Vaccines have dramatically curtailed rates of pertussis, and nearly eradicated cases of tetanus and diphtheria in the U.S. Although work remains to be done on the international stage, huge progress has been made. As of 2014, 86 percent of children around the world were immunized against diphtheria, tetanus, and pertussis. The WHO estimates that immunization of these along with measles saves two to three million people every year.

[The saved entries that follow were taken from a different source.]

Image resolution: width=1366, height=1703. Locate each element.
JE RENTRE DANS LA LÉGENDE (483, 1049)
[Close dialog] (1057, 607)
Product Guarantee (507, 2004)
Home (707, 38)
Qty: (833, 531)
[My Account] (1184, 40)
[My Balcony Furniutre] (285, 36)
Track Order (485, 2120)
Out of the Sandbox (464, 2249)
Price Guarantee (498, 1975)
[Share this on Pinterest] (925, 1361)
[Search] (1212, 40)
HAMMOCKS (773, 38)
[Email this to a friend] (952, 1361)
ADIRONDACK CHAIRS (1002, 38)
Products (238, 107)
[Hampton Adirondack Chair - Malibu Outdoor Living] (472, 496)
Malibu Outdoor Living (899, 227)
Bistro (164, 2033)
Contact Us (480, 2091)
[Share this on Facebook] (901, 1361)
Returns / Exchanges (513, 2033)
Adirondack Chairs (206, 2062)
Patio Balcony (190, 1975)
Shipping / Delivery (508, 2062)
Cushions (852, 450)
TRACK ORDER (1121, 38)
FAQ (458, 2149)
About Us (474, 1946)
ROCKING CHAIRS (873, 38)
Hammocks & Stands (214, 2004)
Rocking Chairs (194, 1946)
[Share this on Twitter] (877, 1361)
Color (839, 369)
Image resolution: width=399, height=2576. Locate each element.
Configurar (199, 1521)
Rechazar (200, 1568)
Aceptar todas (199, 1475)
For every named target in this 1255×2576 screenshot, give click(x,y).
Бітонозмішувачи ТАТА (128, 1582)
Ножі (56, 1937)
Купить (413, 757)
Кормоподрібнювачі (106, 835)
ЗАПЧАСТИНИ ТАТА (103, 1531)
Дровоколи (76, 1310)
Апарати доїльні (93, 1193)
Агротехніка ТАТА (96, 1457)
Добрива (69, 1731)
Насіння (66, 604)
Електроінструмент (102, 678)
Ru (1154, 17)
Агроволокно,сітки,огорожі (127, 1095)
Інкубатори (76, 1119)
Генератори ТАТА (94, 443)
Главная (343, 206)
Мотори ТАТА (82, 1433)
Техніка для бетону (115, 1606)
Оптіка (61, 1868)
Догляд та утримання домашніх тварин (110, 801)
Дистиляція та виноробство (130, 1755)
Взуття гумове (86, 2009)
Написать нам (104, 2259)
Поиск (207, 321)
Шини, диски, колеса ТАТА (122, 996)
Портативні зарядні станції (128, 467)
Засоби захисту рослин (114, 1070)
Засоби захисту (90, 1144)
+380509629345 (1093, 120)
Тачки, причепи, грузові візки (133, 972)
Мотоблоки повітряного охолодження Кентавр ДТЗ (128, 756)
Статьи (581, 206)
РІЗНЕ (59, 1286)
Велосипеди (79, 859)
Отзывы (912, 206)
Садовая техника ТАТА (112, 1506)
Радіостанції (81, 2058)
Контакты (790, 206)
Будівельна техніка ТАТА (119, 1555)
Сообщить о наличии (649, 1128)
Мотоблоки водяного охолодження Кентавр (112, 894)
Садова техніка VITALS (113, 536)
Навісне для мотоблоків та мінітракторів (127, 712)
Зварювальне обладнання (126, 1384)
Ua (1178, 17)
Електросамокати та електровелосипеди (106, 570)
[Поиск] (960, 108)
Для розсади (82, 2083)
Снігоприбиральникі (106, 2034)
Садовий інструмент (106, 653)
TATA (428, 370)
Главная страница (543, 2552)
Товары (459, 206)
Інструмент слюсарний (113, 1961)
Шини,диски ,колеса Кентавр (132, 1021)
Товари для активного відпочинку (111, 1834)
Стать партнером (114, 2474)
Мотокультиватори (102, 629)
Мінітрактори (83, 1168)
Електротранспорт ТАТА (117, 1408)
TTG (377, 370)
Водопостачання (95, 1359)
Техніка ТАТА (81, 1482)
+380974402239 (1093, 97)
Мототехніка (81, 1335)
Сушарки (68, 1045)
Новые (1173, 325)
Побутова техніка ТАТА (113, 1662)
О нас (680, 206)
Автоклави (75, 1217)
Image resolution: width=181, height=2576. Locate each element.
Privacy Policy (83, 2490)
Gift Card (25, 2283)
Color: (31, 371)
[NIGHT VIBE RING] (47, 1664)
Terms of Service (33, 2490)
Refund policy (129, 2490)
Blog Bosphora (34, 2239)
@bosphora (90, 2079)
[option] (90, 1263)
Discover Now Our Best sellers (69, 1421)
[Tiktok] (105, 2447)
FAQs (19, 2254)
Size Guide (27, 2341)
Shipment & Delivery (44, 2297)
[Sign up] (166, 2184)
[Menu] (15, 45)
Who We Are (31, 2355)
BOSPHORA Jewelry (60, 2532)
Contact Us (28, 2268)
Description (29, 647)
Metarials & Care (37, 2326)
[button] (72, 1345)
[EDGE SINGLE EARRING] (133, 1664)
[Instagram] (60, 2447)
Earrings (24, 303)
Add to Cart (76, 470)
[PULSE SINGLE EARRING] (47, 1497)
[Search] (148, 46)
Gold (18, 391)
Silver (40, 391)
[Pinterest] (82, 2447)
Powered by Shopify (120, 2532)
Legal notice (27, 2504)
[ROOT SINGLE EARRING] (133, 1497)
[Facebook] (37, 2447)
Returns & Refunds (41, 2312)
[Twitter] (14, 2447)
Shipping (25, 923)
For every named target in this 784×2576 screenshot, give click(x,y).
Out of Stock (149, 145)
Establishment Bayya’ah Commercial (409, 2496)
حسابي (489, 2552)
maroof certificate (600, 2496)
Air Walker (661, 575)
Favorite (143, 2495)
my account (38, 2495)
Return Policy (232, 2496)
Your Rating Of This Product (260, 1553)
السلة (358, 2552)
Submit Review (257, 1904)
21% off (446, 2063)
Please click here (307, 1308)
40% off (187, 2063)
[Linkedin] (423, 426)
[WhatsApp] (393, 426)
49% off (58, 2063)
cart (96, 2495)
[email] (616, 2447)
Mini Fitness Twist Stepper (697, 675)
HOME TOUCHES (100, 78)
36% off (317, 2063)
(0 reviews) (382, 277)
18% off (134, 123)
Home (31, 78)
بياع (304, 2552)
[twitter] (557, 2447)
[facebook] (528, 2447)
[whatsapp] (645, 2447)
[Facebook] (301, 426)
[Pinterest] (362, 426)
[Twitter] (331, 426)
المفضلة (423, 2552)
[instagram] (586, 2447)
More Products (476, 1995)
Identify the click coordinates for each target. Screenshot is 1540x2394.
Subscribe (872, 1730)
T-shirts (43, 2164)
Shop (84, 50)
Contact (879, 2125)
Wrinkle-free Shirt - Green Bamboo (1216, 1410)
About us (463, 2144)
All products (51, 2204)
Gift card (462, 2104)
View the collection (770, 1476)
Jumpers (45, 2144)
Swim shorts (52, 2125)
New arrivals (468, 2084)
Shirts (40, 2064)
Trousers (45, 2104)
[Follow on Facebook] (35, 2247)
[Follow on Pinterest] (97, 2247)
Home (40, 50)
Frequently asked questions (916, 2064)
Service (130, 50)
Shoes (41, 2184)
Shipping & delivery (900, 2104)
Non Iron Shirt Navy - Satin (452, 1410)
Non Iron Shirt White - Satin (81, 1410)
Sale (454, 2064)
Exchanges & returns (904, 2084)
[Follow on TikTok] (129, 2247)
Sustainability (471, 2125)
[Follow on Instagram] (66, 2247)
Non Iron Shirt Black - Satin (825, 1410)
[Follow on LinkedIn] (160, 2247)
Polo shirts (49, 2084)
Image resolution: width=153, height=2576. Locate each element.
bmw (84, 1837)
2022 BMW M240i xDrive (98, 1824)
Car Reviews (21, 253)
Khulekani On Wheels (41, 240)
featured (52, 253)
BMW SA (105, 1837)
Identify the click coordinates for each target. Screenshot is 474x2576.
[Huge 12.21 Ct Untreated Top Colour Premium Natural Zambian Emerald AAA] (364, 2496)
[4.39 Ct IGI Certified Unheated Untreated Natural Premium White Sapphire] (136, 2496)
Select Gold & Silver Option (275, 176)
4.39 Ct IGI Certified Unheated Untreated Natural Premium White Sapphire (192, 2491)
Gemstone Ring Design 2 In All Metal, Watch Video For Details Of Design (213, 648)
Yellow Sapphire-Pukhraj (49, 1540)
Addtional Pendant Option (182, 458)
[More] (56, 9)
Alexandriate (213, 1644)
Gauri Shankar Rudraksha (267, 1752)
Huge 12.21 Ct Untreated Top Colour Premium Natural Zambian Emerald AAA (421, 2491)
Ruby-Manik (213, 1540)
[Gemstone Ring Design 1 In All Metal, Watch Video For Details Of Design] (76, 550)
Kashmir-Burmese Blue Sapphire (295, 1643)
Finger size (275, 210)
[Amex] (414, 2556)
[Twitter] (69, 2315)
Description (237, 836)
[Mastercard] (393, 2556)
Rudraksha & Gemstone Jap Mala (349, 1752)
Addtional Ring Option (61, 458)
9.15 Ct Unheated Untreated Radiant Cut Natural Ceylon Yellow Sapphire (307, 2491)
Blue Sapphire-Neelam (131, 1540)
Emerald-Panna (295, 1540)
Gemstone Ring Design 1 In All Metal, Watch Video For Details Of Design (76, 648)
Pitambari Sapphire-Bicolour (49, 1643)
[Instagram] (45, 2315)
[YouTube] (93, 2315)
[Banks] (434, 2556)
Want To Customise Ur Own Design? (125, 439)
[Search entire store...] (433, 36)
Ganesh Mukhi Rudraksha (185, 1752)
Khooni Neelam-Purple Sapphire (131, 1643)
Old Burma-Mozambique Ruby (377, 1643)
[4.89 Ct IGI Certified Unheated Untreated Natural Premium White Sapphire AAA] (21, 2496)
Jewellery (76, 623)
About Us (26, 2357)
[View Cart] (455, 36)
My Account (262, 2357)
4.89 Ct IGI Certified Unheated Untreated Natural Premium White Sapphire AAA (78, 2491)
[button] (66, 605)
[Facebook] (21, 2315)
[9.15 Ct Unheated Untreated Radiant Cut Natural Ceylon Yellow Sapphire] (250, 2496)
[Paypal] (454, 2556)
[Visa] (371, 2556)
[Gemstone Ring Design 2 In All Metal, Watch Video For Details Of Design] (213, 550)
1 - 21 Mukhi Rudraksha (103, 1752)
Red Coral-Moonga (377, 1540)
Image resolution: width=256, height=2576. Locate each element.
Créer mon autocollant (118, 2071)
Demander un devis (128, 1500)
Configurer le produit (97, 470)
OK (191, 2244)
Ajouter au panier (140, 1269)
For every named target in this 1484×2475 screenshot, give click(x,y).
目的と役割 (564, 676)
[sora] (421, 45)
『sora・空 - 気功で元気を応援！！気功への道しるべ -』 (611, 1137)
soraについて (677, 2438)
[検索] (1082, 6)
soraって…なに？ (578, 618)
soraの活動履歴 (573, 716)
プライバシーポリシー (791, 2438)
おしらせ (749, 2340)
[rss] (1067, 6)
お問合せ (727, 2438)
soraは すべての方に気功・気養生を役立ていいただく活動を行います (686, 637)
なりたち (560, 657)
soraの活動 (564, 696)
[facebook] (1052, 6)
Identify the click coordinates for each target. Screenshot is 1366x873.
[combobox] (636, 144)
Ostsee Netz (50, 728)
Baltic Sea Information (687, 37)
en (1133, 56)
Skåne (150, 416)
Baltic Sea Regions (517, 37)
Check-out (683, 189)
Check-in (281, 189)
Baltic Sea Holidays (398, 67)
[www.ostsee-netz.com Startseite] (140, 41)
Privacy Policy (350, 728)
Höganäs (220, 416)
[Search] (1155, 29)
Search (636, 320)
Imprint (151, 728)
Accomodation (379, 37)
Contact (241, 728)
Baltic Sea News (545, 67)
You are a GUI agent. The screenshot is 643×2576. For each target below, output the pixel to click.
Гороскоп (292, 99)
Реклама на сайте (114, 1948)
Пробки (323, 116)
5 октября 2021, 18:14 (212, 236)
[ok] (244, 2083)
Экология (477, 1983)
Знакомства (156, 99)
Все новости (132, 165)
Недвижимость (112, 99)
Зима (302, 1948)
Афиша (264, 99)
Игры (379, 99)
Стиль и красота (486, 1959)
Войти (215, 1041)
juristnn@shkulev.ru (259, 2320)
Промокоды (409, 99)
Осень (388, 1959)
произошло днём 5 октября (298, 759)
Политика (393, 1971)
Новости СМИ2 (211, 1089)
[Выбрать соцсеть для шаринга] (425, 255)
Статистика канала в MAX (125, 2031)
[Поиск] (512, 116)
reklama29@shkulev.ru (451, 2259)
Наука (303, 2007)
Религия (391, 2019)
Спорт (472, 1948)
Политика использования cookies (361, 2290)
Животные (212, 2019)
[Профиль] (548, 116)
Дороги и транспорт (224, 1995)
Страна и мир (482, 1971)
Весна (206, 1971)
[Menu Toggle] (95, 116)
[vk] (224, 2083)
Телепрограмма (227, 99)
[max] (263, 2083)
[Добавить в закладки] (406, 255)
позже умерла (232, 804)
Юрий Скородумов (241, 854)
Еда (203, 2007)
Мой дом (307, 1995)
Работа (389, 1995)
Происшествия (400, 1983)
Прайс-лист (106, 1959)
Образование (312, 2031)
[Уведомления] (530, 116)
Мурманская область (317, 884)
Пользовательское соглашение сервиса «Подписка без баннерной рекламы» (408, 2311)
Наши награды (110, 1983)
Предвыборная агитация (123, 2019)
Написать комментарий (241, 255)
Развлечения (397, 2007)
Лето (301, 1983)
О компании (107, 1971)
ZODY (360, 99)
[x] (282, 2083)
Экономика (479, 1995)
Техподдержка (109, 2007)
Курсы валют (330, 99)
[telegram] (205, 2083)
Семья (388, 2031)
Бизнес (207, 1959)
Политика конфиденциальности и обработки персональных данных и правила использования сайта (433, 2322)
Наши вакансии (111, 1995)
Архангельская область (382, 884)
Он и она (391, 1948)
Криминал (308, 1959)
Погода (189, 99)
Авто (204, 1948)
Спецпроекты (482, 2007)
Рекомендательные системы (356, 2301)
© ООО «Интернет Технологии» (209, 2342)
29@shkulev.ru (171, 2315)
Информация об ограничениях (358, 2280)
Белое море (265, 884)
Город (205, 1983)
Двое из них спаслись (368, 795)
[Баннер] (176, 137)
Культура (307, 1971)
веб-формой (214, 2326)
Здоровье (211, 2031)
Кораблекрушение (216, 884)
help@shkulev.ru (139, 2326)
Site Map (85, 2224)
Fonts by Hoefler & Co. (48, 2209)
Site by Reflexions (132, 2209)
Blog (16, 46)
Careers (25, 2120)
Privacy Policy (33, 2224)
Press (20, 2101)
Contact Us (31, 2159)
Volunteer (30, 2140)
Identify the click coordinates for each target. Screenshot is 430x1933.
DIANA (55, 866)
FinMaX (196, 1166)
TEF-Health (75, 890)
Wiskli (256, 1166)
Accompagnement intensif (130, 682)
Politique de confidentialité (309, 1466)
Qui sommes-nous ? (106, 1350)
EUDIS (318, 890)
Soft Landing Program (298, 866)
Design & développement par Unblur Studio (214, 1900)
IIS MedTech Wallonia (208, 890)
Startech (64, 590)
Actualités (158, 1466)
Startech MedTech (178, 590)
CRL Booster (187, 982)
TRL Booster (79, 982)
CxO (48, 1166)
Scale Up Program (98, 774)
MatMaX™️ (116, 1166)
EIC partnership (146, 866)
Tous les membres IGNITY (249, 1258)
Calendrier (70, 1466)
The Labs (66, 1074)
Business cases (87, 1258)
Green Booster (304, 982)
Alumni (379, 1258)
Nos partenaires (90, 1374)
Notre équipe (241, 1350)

Despite this progress, almost 19 million infants worldwide are not given basic vaccines. The reasons for this are many: limited resources, poor health systems, or competing priorities. But the results are tragic. Each year, there are an estimated 16 million cases and 195,000 deaths from whooping cough around the globe. Progress achieved by vaccinating against infectious diseases is encouraging. We can't afford a backslide caused by dangerous distortions peddled by the anti-vaccination movement.

Many critics thus far have rightly taken aim at Latin American countries that are encouraging women to avoid pregnancy while Zika rages, but denying or limiting their access to birth control or abortion. Imagine this tragedy compounded by thousands of cases of preventable diseases brought on by unfounded fears of vaccination.

We may think the great danger in this crisis is Zika. But global health organizations like the CDC and WHO need to be mindful of more insidious threats in their midst. It is one thing to fight a virus. It is another to fight misinformation.